## [To be done]
Convert every line of the records below into a two-column Markdown table, with the row number under "Row" and the line itself under "Record line", leaving out blank lines.

## [Supplied data]
-- Begin --
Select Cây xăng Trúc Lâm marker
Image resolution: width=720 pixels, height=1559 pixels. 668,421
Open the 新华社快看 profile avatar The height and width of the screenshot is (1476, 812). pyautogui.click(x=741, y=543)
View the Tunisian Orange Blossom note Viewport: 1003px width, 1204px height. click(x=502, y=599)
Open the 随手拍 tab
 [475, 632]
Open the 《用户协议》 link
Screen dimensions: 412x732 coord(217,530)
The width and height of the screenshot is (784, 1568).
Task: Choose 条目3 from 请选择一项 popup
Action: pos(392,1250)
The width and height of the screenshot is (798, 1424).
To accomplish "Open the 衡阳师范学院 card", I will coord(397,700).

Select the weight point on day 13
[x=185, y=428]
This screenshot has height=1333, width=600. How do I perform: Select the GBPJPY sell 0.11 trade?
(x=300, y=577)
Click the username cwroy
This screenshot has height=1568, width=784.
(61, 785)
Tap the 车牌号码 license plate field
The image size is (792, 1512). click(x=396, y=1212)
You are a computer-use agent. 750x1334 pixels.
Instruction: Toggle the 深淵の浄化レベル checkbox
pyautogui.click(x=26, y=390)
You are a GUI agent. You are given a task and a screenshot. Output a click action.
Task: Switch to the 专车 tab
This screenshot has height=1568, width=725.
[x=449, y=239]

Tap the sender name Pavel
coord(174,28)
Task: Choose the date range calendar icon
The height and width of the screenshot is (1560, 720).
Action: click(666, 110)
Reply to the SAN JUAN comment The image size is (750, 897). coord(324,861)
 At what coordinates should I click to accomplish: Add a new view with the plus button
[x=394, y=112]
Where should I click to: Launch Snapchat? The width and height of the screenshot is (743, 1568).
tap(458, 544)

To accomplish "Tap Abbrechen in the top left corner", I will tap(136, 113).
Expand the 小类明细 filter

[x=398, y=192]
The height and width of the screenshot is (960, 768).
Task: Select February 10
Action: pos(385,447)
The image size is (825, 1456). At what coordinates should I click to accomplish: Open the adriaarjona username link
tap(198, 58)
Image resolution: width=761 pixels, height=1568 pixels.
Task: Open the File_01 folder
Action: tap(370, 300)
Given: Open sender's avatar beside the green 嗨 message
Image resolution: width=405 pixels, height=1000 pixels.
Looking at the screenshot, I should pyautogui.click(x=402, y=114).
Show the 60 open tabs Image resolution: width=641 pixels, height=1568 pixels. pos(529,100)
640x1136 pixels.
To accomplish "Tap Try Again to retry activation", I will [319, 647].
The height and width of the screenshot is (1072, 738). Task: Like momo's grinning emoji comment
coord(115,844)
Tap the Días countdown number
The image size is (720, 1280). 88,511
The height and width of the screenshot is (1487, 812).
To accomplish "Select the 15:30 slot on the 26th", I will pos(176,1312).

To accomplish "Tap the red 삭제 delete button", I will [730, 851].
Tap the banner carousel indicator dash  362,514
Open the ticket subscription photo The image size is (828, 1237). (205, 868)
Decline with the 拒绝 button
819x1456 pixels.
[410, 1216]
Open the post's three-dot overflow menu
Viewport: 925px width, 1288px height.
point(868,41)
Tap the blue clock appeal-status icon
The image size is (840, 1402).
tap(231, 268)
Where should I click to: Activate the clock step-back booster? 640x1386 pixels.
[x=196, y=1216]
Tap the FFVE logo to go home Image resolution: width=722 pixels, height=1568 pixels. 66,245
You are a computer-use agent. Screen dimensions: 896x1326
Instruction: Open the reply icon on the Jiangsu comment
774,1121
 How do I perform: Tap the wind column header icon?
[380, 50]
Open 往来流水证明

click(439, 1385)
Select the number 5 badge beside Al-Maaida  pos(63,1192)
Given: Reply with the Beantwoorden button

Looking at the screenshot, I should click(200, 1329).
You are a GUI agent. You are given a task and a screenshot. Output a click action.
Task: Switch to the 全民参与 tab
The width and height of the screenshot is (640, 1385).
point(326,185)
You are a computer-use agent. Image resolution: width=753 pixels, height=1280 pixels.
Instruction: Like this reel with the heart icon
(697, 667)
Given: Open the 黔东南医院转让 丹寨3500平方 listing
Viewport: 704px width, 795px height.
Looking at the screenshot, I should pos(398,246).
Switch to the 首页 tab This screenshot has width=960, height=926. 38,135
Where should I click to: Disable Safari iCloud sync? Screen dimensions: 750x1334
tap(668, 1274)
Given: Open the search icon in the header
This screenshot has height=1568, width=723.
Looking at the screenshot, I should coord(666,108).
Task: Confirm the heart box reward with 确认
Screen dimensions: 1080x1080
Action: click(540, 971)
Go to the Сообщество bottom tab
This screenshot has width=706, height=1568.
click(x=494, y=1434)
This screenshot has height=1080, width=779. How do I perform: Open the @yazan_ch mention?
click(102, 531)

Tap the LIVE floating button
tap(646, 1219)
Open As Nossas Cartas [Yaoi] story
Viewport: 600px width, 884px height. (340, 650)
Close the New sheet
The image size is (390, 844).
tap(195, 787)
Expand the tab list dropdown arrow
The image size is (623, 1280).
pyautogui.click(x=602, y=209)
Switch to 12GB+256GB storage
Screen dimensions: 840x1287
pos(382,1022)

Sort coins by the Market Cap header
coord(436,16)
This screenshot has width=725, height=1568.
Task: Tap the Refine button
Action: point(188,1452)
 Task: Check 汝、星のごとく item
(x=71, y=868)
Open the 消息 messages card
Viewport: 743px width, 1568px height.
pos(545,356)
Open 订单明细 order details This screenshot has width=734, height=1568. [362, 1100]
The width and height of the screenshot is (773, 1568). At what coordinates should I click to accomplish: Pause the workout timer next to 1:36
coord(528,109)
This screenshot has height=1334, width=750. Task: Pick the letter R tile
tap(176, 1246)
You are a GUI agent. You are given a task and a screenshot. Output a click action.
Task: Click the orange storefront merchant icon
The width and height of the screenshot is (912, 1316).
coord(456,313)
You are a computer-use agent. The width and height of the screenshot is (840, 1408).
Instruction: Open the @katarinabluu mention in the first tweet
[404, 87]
-- End --
## [Answer for this exercise]
| Row | Record line |
|---|---|
| 1 | Select Cây xăng Trúc Lâm marker |
| 2 | Image resolution: width=720 pixels, height=1559 pixels. 668,421 |
| 3 | Open the 新华社快看 profile avatar The height and width of the screenshot is (1476, 812). pyautogui.click(x=741, y=543) |
| 4 | View the Tunisian Orange Blossom note Viewport: 1003px width, 1204px height. click(x=502, y=599) |
| 5 | Open the 随手拍 tab |
| 6 |  [475, 632] |
| 7 | Open the 《用户协议》 link |
| 8 | Screen dimensions: 412x732 coord(217,530) |
| 9 | The width and height of the screenshot is (784, 1568). |
| 10 | Task: Choose 条目3 from 请选择一项 popup |
| 11 | Action: pos(392,1250) |
| 12 | The width and height of the screenshot is (798, 1424). |
| 13 | To accomplish "Open the 衡阳师范学院 card", I will coord(397,700). |
| 14 | Select the weight point on day 13 |
| 15 | [x=185, y=428] |
| 16 | This screenshot has height=1333, width=600. How do I perform: Select the GBPJPY sell 0.11 trade? |
| 17 | (x=300, y=577) |
| 18 | Click the username cwroy |
| 19 | This screenshot has height=1568, width=784. |
| 20 | (61, 785) |
| 21 | Tap the 车牌号码 license plate field |
| 22 | The image size is (792, 1512). click(x=396, y=1212) |
| 23 | You are a computer-use agent. 750x1334 pixels. |
| 24 | Instruction: Toggle the 深淵の浄化レベル checkbox |
| 25 | pyautogui.click(x=26, y=390) |
| 26 | You are a GUI agent. You are given a task and a screenshot. Output a click action. |
| 27 | Task: Switch to the 专车 tab |
| 28 | This screenshot has height=1568, width=725. |
| 29 | [x=449, y=239] |
| 30 | Tap the sender name Pavel |
| 31 | coord(174,28) |
| 32 | Task: Choose the date range calendar icon |
| 33 | The height and width of the screenshot is (1560, 720). |
| 34 | Action: click(666, 110) |
| 35 | Reply to the SAN JUAN comment The image size is (750, 897). coord(324,861) |
| 36 |  At what coordinates should I click to accomplish: Add a new view with the plus button |
| 37 | [x=394, y=112] |
| 38 | Where should I click to: Launch Snapchat? The width and height of the screenshot is (743, 1568). |
| 39 | tap(458, 544) |
| 40 | To accomplish "Tap Abbrechen in the top left corner", I will tap(136, 113). |
| 41 | Expand the 小类明细 filter |
| 42 | [x=398, y=192] |
| 43 | The height and width of the screenshot is (960, 768). |
| 44 | Task: Select February 10 |
| 45 | Action: pos(385,447) |
| 46 | The image size is (825, 1456). At what coordinates should I click to accomplish: Open the adriaarjona username link |
| 47 | tap(198, 58) |
| 48 | Image resolution: width=761 pixels, height=1568 pixels. |
| 49 | Task: Open the File_01 folder |
| 50 | Action: tap(370, 300) |
| 51 | Given: Open sender's avatar beside the green 嗨 message |
| 52 | Image resolution: width=405 pixels, height=1000 pixels. |
| 53 | Looking at the screenshot, I should pyautogui.click(x=402, y=114). |
| 54 | Show the 60 open tabs Image resolution: width=641 pixels, height=1568 pixels. pos(529,100) |
| 55 | 640x1136 pixels. |
| 56 | To accomplish "Tap Try Again to retry activation", I will [319, 647]. |
| 57 | The height and width of the screenshot is (1072, 738). Task: Like momo's grinning emoji comment |
| 58 | coord(115,844) |
| 59 | Tap the Días countdown number |
| 60 | The image size is (720, 1280). 88,511 |
| 61 | The height and width of the screenshot is (1487, 812). |
| 62 | To accomplish "Select the 15:30 slot on the 26th", I will pos(176,1312). |
| 63 | To accomplish "Tap the red 삭제 delete button", I will [730, 851]. |
| 64 | Tap the banner carousel indicator dash  362,514 |
| 65 | Open the ticket subscription photo The image size is (828, 1237). (205, 868) |
| 66 | Decline with the 拒绝 button |
| 67 | 819x1456 pixels. |
| 68 | [410, 1216] |
| 69 | Open the post's three-dot overflow menu |
| 70 | Viewport: 925px width, 1288px height. |
| 71 | point(868,41) |
| 72 | Tap the blue clock appeal-status icon |
| 73 | The image size is (840, 1402). |
| 74 | tap(231, 268) |
| 75 | Where should I click to: Activate the clock step-back booster? 640x1386 pixels. |
| 76 | [x=196, y=1216] |
| 77 | Tap the FFVE logo to go home Image resolution: width=722 pixels, height=1568 pixels. 66,245 |
| 78 | You are a computer-use agent. Screen dimensions: 896x1326 |
| 79 | Instruction: Open the reply icon on the Jiangsu comment |
| 80 | 774,1121 |
| 81 |  How do I perform: Tap the wind column header icon? |
| 82 | [380, 50] |
| 83 | Open 往来流水证明 |
| 84 | click(439, 1385) |
| 85 | Select the number 5 badge beside Al-Maaida  pos(63,1192) |
| 86 | Given: Reply with the Beantwoorden button |
| 87 | Looking at the screenshot, I should click(200, 1329). |
| 88 | You are a GUI agent. You are given a task and a screenshot. Output a click action. |
| 89 | Task: Switch to the 全民参与 tab |
| 90 | The width and height of the screenshot is (640, 1385). |
| 91 | point(326,185) |
| 92 | You are a computer-use agent. Image resolution: width=753 pixels, height=1280 pixels. |
| 93 | Instruction: Like this reel with the heart icon |
| 94 | (697, 667) |
| 95 | Given: Open the 黔东南医院转让 丹寨3500平方 listing |
| 96 | Viewport: 704px width, 795px height. |
| 97 | Looking at the screenshot, I should pos(398,246). |
| 98 | Switch to the 首页 tab This screenshot has width=960, height=926. 38,135 |
| 99 | Where should I click to: Disable Safari iCloud sync? Screen dimensions: 750x1334 |
| 100 | tap(668, 1274) |
| 101 | Given: Open the search icon in the header |
| 102 | This screenshot has height=1568, width=723. |
| 103 | Looking at the screenshot, I should coord(666,108). |
| 104 | Task: Confirm the heart box reward with 确认 |
| 105 | Screen dimensions: 1080x1080 |
| 106 | Action: click(540, 971) |
| 107 | Go to the Сообщество bottom tab |
| 108 | This screenshot has width=706, height=1568. |
| 109 | click(x=494, y=1434) |
| 110 | This screenshot has height=1080, width=779. How do I perform: Open the @yazan_ch mention? |
| 111 | click(102, 531) |
| 112 | Tap the LIVE floating button |
| 113 | tap(646, 1219) |
| 114 | Open As Nossas Cartas [Yaoi] story |
| 115 | Viewport: 600px width, 884px height. (340, 650) |
| 116 | Close the New sheet |
| 117 | The image size is (390, 844). |
| 118 | tap(195, 787) |
| 119 | Expand the tab list dropdown arrow |
| 120 | The image size is (623, 1280). |
| 121 | pyautogui.click(x=602, y=209) |
| 122 | Switch to 12GB+256GB storage |
| 123 | Screen dimensions: 840x1287 |
| 124 | pos(382,1022) |
| 125 | Sort coins by the Market Cap header |
| 126 | coord(436,16) |
| 127 | This screenshot has width=725, height=1568. |
| 128 | Task: Tap the Refine button |
| 129 | Action: point(188,1452) |
| 130 |  Task: Check 汝、星のごとく item |
| 131 | (x=71, y=868) |
| 132 | Open the 消息 messages card |
| 133 | Viewport: 743px width, 1568px height. |
| 134 | pos(545,356) |
| 135 | Open 订单明细 order details This screenshot has width=734, height=1568. [362, 1100] |
| 136 | The width and height of the screenshot is (773, 1568). At what coordinates should I click to accomplish: Pause the workout timer next to 1:36 |
| 137 | coord(528,109) |
| 138 | This screenshot has height=1334, width=750. Task: Pick the letter R tile |
| 139 | tap(176, 1246) |
| 140 | You are a GUI agent. You are given a task and a screenshot. Output a click action. |
| 141 | Task: Click the orange storefront merchant icon |
| 142 | The width and height of the screenshot is (912, 1316). |
| 143 | coord(456,313) |
| 144 | You are a computer-use agent. The width and height of the screenshot is (840, 1408). |
| 145 | Instruction: Open the @katarinabluu mention in the first tweet |
| 146 | [404, 87] |